COLLEGE PARK, Md. (WJZ) — The numbers are growing. University of Maryland officials confirm nearly two dozen cases of viral meningitis on the College Park campus.
Tracey Leong explains what the school is now telling students.
There are now 20 confirmed or suspected cases of viral meningitis at the University of Maryland. Health officials are now urging students to practice good hygiene to slow down the spread.
In less than two weeks, at least 20 students contracted viral meningitis–a number expected to grow.
“We’ve seen cases in a variety of different locations. I would say off campus residences, off campus houses,” said Dr. David McBride, director of the University of Maryland Health Center.
Dr. McBride wants students to know this is viral–not bacterial–meningitis, which is less dangerous.
Symptoms for viral meningitis are severe headaches, fever, nausea, vomiting, light sensitivity, neck stiffness and dehydration.
“Infections are transmitted in close contact, so things like kissing, sharing glasses, sharing utensils, sharing restrooms,” Dr. McBride said.
Washing hands frequently, especially after using the restroom, is recommended since the virus can spread through mucus, saliva and stool.
Some students are not shocked it hit their campus.
“Just given the undergraduate culture of drinking after each other and playing beer pong and things like that. Not too surprised,” said Laura Anderson, UMd. student.
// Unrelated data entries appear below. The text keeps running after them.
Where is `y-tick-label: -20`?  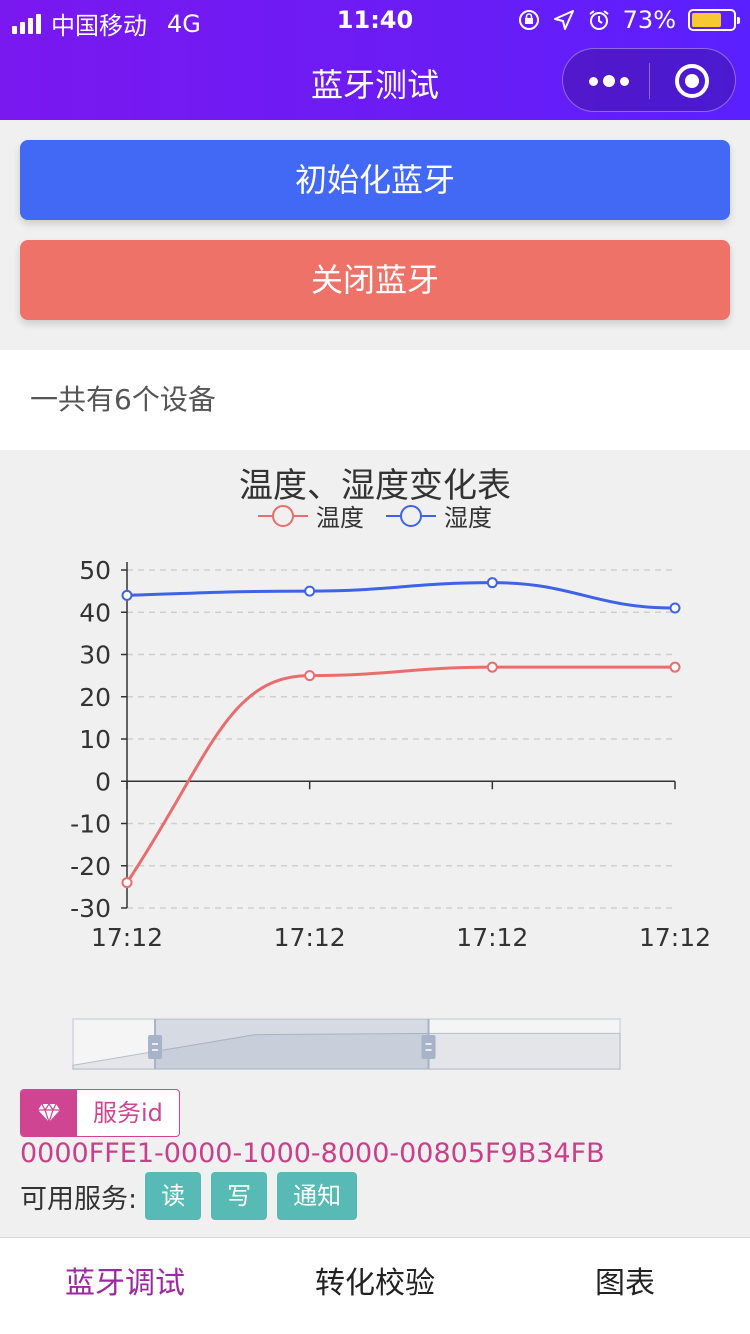
y-tick-label: -20 is located at coordinates (90, 866).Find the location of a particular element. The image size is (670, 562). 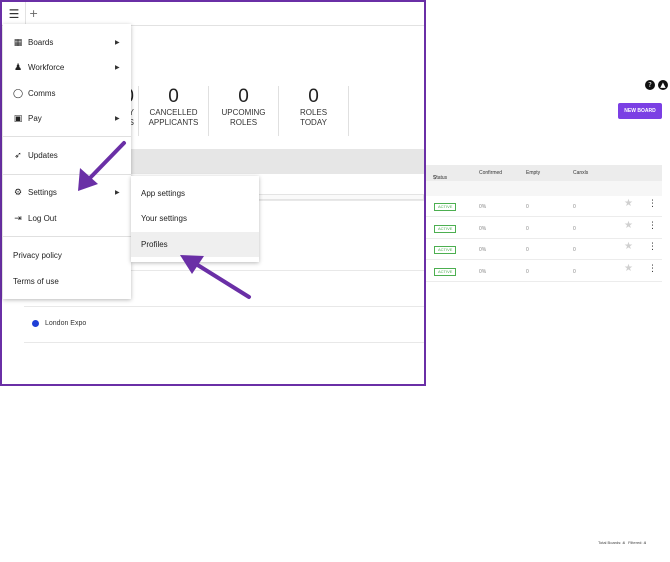

annotation-arrow-settings is located at coordinates (102, 166).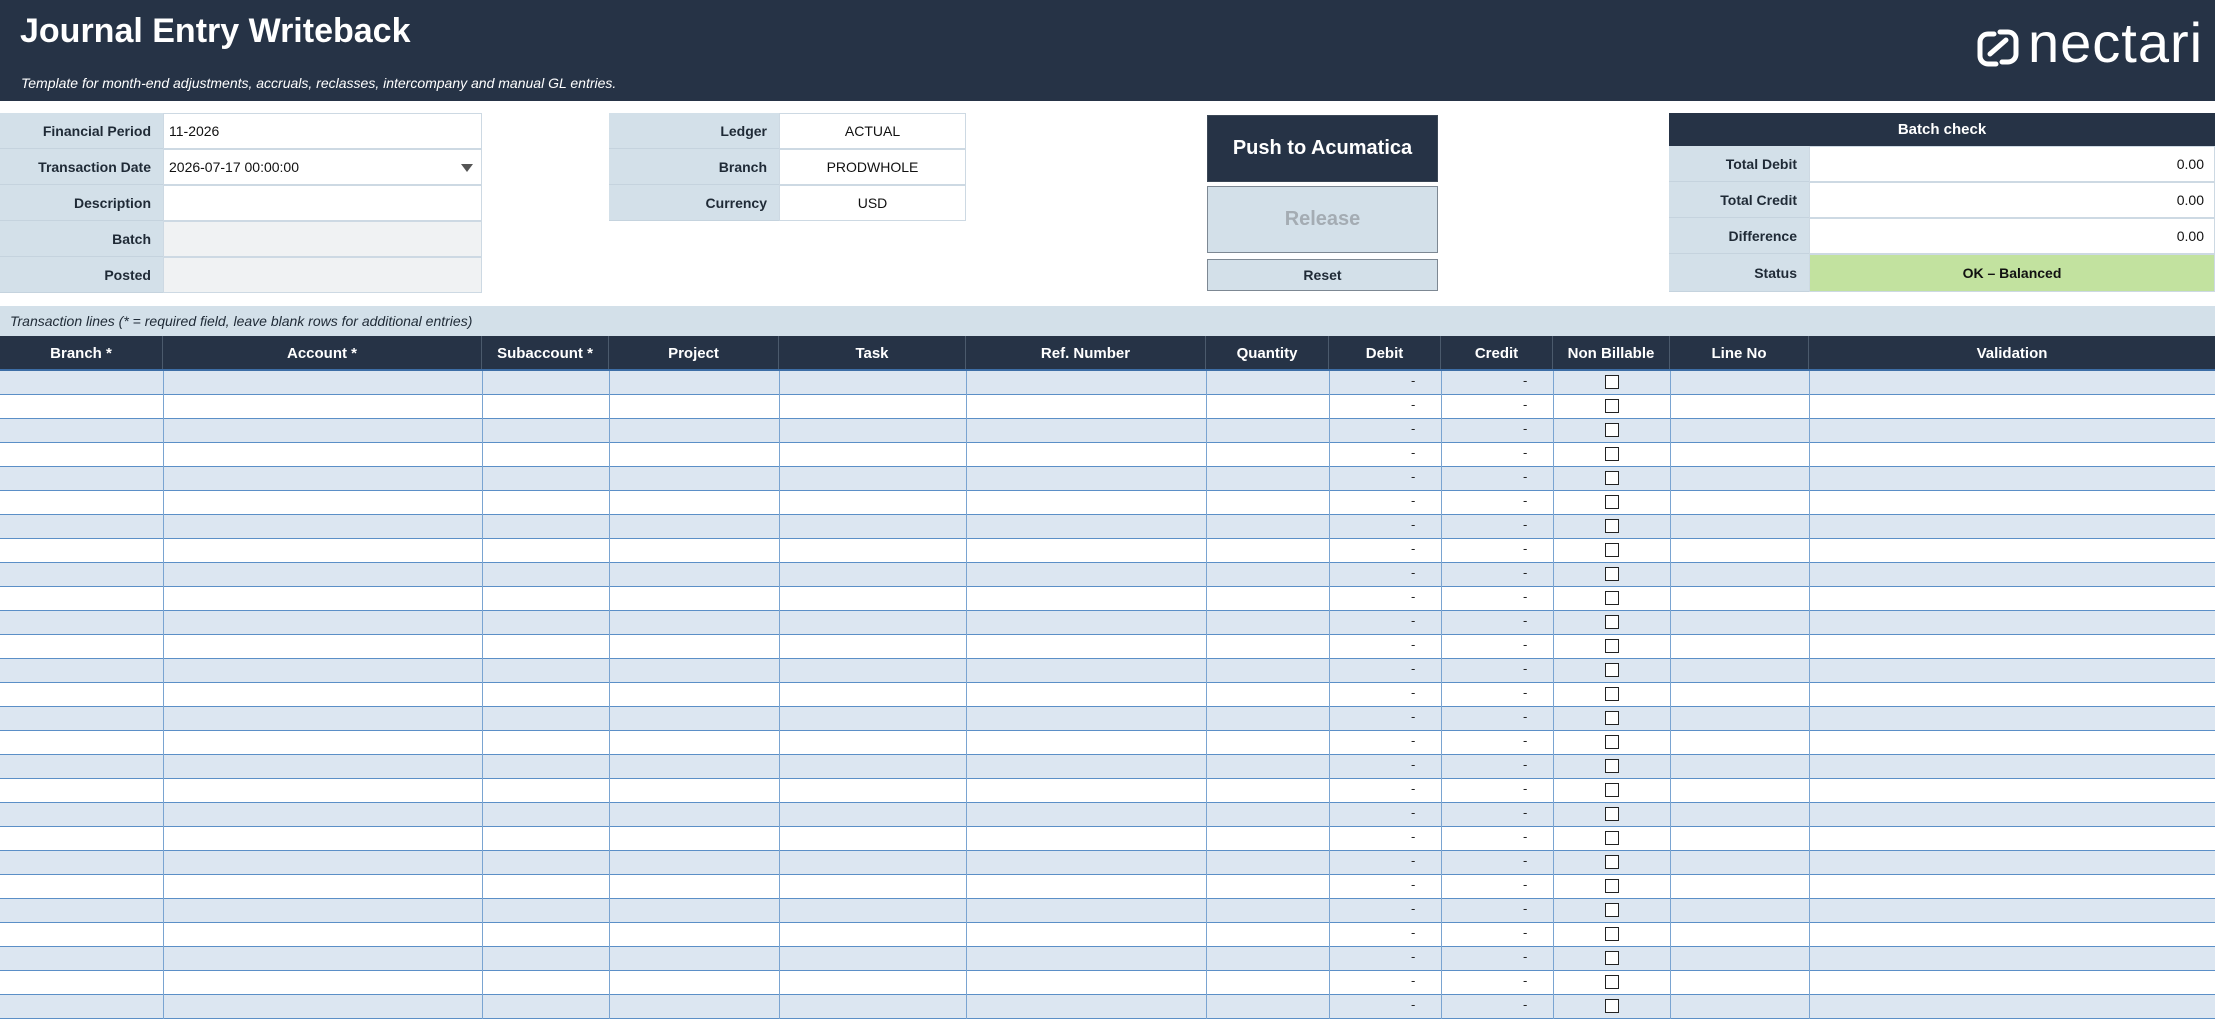 The height and width of the screenshot is (1022, 2215). Describe the element at coordinates (1086, 352) in the screenshot. I see `col-ref-number: Ref. Number` at that location.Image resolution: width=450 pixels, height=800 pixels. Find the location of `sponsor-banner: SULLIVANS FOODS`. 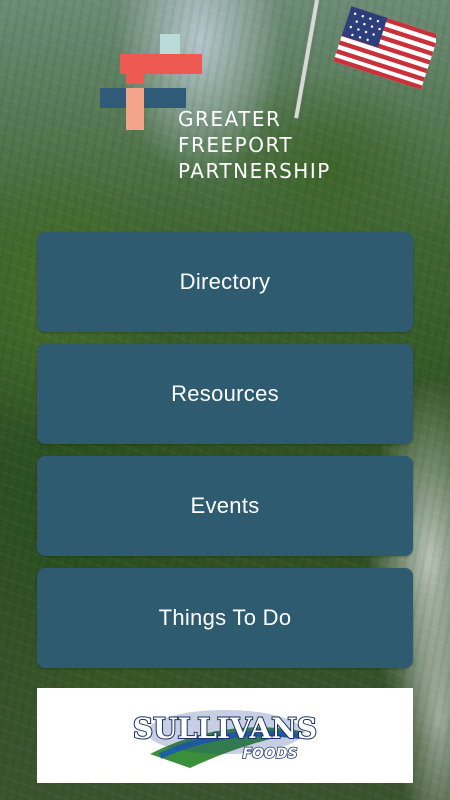

sponsor-banner: SULLIVANS FOODS is located at coordinates (225, 736).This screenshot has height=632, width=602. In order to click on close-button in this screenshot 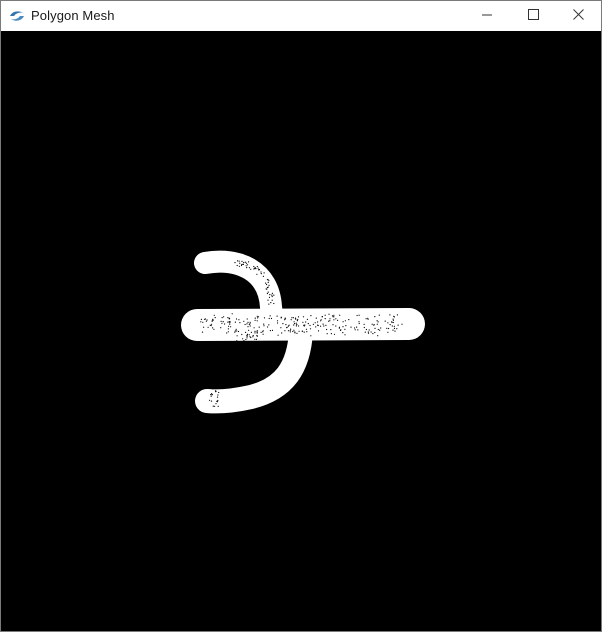, I will do `click(578, 16)`. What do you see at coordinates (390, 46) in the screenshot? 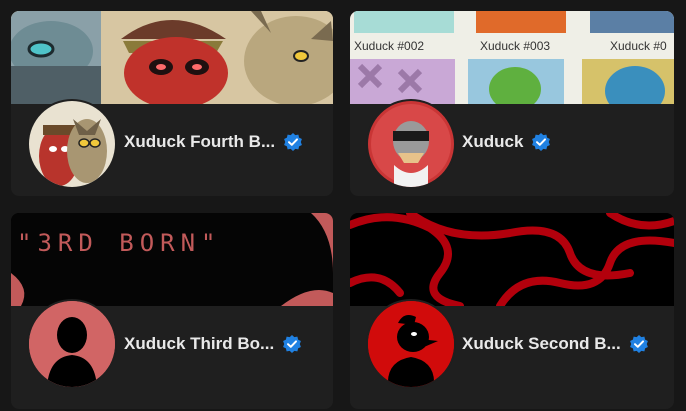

“Kind of in like a bubble. The campus has a lot of students in a dense area. Wouldn’t surprise me how it spread,” UMd. student Alexander Gottlieb said.
Health officials say there’s no cause for alarm. Students have typically been recovering quickly without suffering severe symptoms.
“Would encourage students to be mindful of hygiene, but to continue the things that they would normally do on a daily basis,” McBride said.
Symptoms for viral meningitis typically last about ten days. While there’s no cure, the best treatment is rest and plenty of fluids.
Viral meningitis is not as serious as bacterial meningitis. The viral form is typically not deadly, especially for those in good health.